▶ [Source passage]:
· · · · · · ·
In fact, it was Polygon Studios that recommended XP.NETWORK as a trusted partner for the task. Thanks to bridging, Gold Fever will be able to increase and distribute the utility and liquidity without having to spend money on development on alternative chains.
The whole Gold Fever economy is underpinned by commercial NFTs – all those buildings, boats, planes, and tools that help users earn an income in the game. They are different from artwork NFTs and collectible NFTs in that they are strictly practical. You also need a lot of them – enough to accommodate the needs of thousands of players.
Apart from their huge numbers, Gold Fever’s commercial NFTs are also very complex. The first collection will consist of Mystery Boxes that can contain up to six other NFTs within them, which, when combined, produce a mask.
Mystery Boxes will be sold on Ethereum. Buyers will then need to bridge them to Polygon and break them open to reveal the parts and forge a mask out of them. The alternative is to bridge the parts back to Ethereum and sell them separately on OpenSea.
On top of all this, other types of NFTs in Gold Fever will be very different from Masks. For example, a mining claim NFT can contain a certain amount of NGL gold and can be attached to a land parcel. Such commercial NFTs will be minted on Polygon and then bridged to Ethereum by users if they want to re-sell them. You can learn more from our recent AMA with Gold Fever on YouTube.
· · · · · · ·
▶ [Extracted data]:

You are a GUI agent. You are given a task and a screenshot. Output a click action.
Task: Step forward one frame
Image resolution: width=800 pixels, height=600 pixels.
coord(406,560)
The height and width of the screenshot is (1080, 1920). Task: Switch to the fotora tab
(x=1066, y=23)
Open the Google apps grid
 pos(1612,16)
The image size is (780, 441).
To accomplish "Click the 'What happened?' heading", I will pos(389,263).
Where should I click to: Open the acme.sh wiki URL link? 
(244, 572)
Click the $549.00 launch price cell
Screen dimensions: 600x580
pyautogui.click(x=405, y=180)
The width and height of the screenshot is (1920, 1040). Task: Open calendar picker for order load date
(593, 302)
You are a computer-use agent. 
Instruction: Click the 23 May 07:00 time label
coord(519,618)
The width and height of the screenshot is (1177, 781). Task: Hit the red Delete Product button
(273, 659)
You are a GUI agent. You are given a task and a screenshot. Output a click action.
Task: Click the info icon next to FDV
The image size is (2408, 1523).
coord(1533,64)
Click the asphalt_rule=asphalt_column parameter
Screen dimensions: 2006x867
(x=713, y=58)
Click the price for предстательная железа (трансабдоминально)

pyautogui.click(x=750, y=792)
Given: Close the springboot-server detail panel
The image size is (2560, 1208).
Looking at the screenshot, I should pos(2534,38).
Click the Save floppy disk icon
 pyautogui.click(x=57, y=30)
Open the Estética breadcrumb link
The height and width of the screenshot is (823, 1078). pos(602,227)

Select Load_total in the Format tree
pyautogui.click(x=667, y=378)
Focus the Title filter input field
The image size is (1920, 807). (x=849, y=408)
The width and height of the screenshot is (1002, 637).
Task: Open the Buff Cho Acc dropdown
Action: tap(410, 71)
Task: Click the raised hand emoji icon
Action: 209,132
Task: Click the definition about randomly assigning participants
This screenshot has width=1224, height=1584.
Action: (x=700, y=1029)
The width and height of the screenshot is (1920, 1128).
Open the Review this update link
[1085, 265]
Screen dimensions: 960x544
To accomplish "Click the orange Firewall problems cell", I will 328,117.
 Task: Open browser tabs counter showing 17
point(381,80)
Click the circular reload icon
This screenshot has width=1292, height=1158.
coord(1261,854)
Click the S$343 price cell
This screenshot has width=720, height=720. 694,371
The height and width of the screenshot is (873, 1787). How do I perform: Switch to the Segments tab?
· · · · · · ·
▶ [Problems]:
1) Using the Gold Fever passage, mark each statement yes or no, and quote the words from the passage that settle it: (a) Mystery Boxes will be sold on Polygon. (b) A Mystery Box can hold up to six other NFTs. (c) Mining claim NFTs will be minted on Ethereum.
2) Go on with the Gold Fever passage, starting after its final sentence.

▶ [Results of the tasks]:
1)
(a) No: "Mystery Boxes will be sold on Ethereum."
(b) Yes: "Mystery Boxes that can contain up to six other NFTs within them"
(c) No: "Such commercial NFTs will be minted on Polygon"

2)
All this made our task rather challenging. It’s all well and good that Ethereum and Polygon are both EVM chains, but mapping the smart contracts for bridging something like parts of a Mask in a Mystery Box is still very complicated, especially in terms of minimizing gas costs.
Initially we had 4MB files of tokenIDs for mapping, which was way too heavy. One of the key principles of blockchain is that storage costs more than computation. You want to avoid excessive storage of megabytes of useless data if there’s a way to calculate it on the fly instead.
Another problem is human error. When you map contracts using thousands of hard-coded token IDs, there’s a risk that some of them will be lost, forgotten, misprinted etc. An NFT can then get stuck while bridging.
Luckily, when it comes to NFT contract mapping, XP.NETWORK has the most experienced team around, led by our tireless CTO Dima Brook.
After a lot of experimenting, we re-engineered the whole mapping architecture to allow it to support ranges. We don’t need to hard-code any NFT token IDs, and there is no risk of NFTs getting stuck, either.
We are currently working on mapping two smart contracts: one Ethereum and one on Polygon. The NFTs from 0 to (2^128-1) – which is a very, very large number – will be minted on Ethereum, and those with the order numbers from 2^128 to 2^256 (also a huge number) will be minted on Polygon.
The same two contracts will hold any wrapped NFTs from other chains together with their token IDs. This is the first time we’re using such a mapping structure, but we can already see that it is much better adapted to the needs of a large and scalable game with many thousands of commercial NFTs than the regular mapping structure that we’d normally use for a simple collection.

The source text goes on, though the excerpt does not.